Serotonin: The Happiness Hormone

April 2012
Serotonin is a neurotransmitter, a substance designed to transmit messages from one nerve cell to another. It relays signals to the brain to regulate how a person feels. Serotonin levels determine whether a person feels happy or sad, satiated or hungry, cold or comfortable.

Health issues such as depression and obesity have been linked to an imbalance in serotonin levels. Low levels can lead to depression, sleep disorders and various forms of addiction. Serotonin affects and controls mental and emotional processes, motor functions, thermoregulation, regulation of blood pressure and hormonal functions.

Few people think of serotonin as a digestive aid, but up to 95% of this monoamine neurotransmitter is found in the gastrointestinal system, where it regulates the movement and fluid content of the stool. Serotonin also affects cell growth, metabolism, sex drive and moods. Physicians treating patients with depression or anxiety often prescribe medications that modulate the release or reuse of serotonin.

A reduced level of serotonin signals to the brain that the body “is hungry.” Several studies have shown a direct link between obesity caused by overeating and low levels of serotonin. Overweight people with low levels of serotonin feel the need to eat constantly. The moment when blood glucose levels normalize, serotonin levels return to normal and they feel better again.

While the overall goal for good health should be to maintain effective levels of serotonin, rather than to have too much or too little of it, there are ways to naturally boost serotonin levels to curb these health concerns.

Natural Sources of Serotonin

Too much stress can throw a person’s serotonin levels completely out of whack.Techniques to de-stress and increase your serotonin levels include getting a massage, taking a warm bath, drinking a cup of tea, listening to music or reading a book. A little pampering can go a long way toward increasing serotonin levels.

Research has shown that as your heart rate increases so do your levels of serotonin. In the winter, some people suffer from Seasonal Affect Disorder (or SAD). One way that doctors help to combat SAD is by prescribing a challenging exercise routine. Exercise is known to increase serotonin levels yearround, so if you are feeling a little blue in the summer, perhaps it is time to amp up your exercise regimen.

People who are sleep deprived find that they have higher stress levels and lower serotonin levels. In addition, consistent Healthkeepers magazine • 39 sleep deprivation can lead to increased risk for diabetes and other health problems. For the sake of your body and mind, getting a sufficient amount of sleep is critical.

Ways to Boost Serotonin

Increase the amount of tryptophan-rich foods in your diet. Your body utilizes tryptophan to produce serotonin, increasing the amount available and improving both mood and sleep. Proteins such as garbanzo beans, nuts and seeds tend to have high amounts of tryptophan. Other proteins particularly high in tryptophan are eggs, Atlantic cod or perch, raw soybeans, milk, yogurt, cheddar or parmesan cheese, cottage cheese, chocolate, oats and sunflower or pumpkin seeds. Also dark chocolate has been found to increase serotonin levels.

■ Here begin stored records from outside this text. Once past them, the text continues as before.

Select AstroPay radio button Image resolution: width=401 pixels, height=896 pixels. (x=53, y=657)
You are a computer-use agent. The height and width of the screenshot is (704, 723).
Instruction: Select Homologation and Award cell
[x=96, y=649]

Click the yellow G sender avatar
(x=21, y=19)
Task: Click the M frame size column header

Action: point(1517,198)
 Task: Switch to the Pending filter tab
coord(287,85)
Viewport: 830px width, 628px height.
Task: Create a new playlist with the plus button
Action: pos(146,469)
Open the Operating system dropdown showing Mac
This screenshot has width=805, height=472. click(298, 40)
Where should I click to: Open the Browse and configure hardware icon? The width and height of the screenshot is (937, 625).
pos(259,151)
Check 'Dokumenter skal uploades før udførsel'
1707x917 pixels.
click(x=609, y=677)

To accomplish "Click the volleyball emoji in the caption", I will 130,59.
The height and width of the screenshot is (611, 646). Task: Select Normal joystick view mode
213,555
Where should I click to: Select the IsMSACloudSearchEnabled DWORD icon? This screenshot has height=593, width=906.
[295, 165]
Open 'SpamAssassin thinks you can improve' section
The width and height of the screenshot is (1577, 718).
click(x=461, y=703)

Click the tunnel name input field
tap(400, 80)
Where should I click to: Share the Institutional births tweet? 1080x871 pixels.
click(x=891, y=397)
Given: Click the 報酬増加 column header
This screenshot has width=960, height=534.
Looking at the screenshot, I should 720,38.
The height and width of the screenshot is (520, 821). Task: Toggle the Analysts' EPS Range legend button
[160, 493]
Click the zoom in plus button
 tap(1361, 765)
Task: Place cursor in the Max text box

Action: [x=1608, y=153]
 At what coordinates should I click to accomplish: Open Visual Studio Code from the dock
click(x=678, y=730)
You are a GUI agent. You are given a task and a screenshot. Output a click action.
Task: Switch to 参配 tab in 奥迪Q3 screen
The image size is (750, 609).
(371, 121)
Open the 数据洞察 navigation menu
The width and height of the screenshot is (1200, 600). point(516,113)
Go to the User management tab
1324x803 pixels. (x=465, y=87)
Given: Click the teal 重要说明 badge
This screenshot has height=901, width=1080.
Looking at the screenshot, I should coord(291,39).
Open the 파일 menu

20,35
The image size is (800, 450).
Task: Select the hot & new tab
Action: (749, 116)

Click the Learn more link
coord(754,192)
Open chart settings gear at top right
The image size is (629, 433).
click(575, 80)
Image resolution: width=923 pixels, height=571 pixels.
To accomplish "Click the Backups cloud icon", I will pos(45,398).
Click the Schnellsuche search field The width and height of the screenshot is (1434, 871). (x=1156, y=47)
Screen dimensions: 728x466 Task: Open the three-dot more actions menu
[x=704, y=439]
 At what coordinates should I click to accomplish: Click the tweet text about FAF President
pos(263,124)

Consider replacing a carbohydrate binge with a high-protein snack or a piece of fruit, such as a banana. Carbohydrates are necessary, not only for energy, but also for serotonin levels, but they are tricky. Eat too much of them and you gain weight. Eat too few and your energy levels will drop. People who are sad or depressed often reach for foods rich in carbohydrates because the body knows that carbs will increase serotonin levels.However, many people tend to overdo it and are unable to stop at just a few bites.

Avoid “quick fixes” such as sugar, caffeine and alcohol. While these may provide a short-term boost in mood and energy level, the long-term reliance on sugar or stimulants will have a negative effect on your body’s ability to regulate serotonin levels, which may lead not only to mood fluctuations but digestive irregularities.

Physical touch can increase serotonin levels. Serotonin helps regulate dopamine, and an excess of dopamine can lead to aggressive and sometimes violent behavior. Everyone needs hugs and touching to maintain serotonin levels, so hug friends, loved ones and even your pet, often.

Expose yourself to sources of natural light. The amount of sunlight you receive each day is directly related to the amount of serotonin in your brain in a positive way. Our bodies and our brains need sunlight in order to metabolize calcium, absorb vitamin D and regulate sleeping patterns. If you live in a northern climate or you are indoors for most of the day, consider using a light box, which is a form of artificial sunlight you can use indoors.

Think positively. Science has shown that your thoughts have an effect on your brain’s biochemistry, and so making a concerted effort to see things in a more positive light can help increase serotonin. This is a cascading positive effect because optimism has been found to be inversely correlated with the risk of developing heart disease. In short, the more optimistic you are, the less likely you are to develop one of the top causes of death.